[mlpack-svn] r15042 - mlpack/trunk/src/mlpack/methods/range_search
fastlab-svn at coffeetalk-1.cc.gatech.edu
fastlab-svn at coffeetalk-1.cc.gatech.edu
Wed May 8 22:22:41 EDT 2013
Author: rcurtin
Date: 2013-05-08 22:22:41 -0400 (Wed, 08 May 2013)
New Revision: 15042
Modified:
mlpack/trunk/src/mlpack/methods/range_search/CMakeLists.txt
mlpack/trunk/src/mlpack/methods/range_search/range_search.hpp
mlpack/trunk/src/mlpack/methods/range_search/range_search_impl.hpp
mlpack/trunk/src/mlpack/methods/range_search/range_search_rules.hpp
mlpack/trunk/src/mlpack/methods/range_search/range_search_rules_impl.hpp
Log:
Revamp RangeSearch as per #244. Now this works with cover trees too!
Modified: mlpack/trunk/src/mlpack/methods/range_search/CMakeLists.txt
===================================================================
--- mlpack/trunk/src/mlpack/methods/range_search/CMakeLists.txt 2013-05-09 01:50:34 UTC (rev 15041)
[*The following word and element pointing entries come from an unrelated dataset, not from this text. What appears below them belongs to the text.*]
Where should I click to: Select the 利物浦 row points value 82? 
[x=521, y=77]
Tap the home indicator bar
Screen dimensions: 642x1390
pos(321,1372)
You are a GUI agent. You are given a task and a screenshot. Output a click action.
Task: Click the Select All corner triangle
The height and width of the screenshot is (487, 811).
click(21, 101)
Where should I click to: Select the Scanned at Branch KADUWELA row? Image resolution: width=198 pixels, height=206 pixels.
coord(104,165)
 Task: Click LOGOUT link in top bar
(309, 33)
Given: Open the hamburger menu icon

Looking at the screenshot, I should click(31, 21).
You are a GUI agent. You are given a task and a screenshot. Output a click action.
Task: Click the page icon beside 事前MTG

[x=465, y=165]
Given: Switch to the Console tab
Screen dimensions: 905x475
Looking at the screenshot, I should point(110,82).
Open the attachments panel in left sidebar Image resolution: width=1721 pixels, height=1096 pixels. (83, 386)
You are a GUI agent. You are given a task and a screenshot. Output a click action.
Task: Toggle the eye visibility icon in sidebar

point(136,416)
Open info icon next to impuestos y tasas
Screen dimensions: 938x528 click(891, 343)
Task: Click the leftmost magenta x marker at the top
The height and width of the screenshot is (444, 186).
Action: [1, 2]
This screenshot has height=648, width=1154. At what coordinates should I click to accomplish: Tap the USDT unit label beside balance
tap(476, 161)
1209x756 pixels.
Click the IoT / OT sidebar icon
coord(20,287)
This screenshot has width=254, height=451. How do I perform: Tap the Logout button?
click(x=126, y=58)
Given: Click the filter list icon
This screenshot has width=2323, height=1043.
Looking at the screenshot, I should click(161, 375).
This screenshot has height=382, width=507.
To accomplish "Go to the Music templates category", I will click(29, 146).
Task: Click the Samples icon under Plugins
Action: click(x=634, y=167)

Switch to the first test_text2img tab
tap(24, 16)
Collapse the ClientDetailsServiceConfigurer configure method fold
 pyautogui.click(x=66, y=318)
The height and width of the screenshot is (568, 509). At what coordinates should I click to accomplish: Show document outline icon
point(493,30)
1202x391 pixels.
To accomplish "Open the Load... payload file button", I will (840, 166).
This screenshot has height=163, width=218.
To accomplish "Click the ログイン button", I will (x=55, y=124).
+++ mlpack/trunk/src/mlpack/methods/range_search/CMakeLists.txt 2013-05-09 02:22:41 UTC (rev 15042)
@@ -3,6 +3,8 @@
set(SOURCES
range_search.hpp
range_search_impl.hpp
+ range_search_rules.hpp
+ range_search_rules_impl.hpp
)
# Add directory name to sources.
Modified: mlpack/trunk/src/mlpack/methods/range_search/range_search.hpp
===================================================================
--- mlpack/trunk/src/mlpack/methods/range_search/range_search.hpp 2013-05-09 01:50:34 UTC (rev 15041)
+++ mlpack/trunk/src/mlpack/methods/range_search/range_search.hpp 2013-05-09 02:22:41 UTC (rev 15042)
@@ -18,9 +18,12 @@
namespace range /** Range-search routines. */ {
/**
- * The RangeSearch class is a template class for performing range searches.
+ * The RangeSearch class is a template class for performing range searches. It
+ * is implemented in the style of a generalized tree-independent dual-tree
+ * algorithm; for more details on the actual algorithm, see the RangeSearchRules
+ * class.
*/
-template<typename MetricType = mlpack::metric::SquaredEuclideanDistance,
+template<typename MetricType = mlpack::metric::EuclideanDistance,
typename TreeType = tree::BinarySpaceTree<bound::HRectBound<2>,
tree::EmptyStatistic> >
class RangeSearch
@@ -182,57 +185,6 @@
std::vector<std::vector<double> >& distances);
private:
- /**
- * Compute the base case, when both referenceNode and queryNode are leaves
- * containing points.
- *
- * @param referenceNode Reference node (must be a leaf).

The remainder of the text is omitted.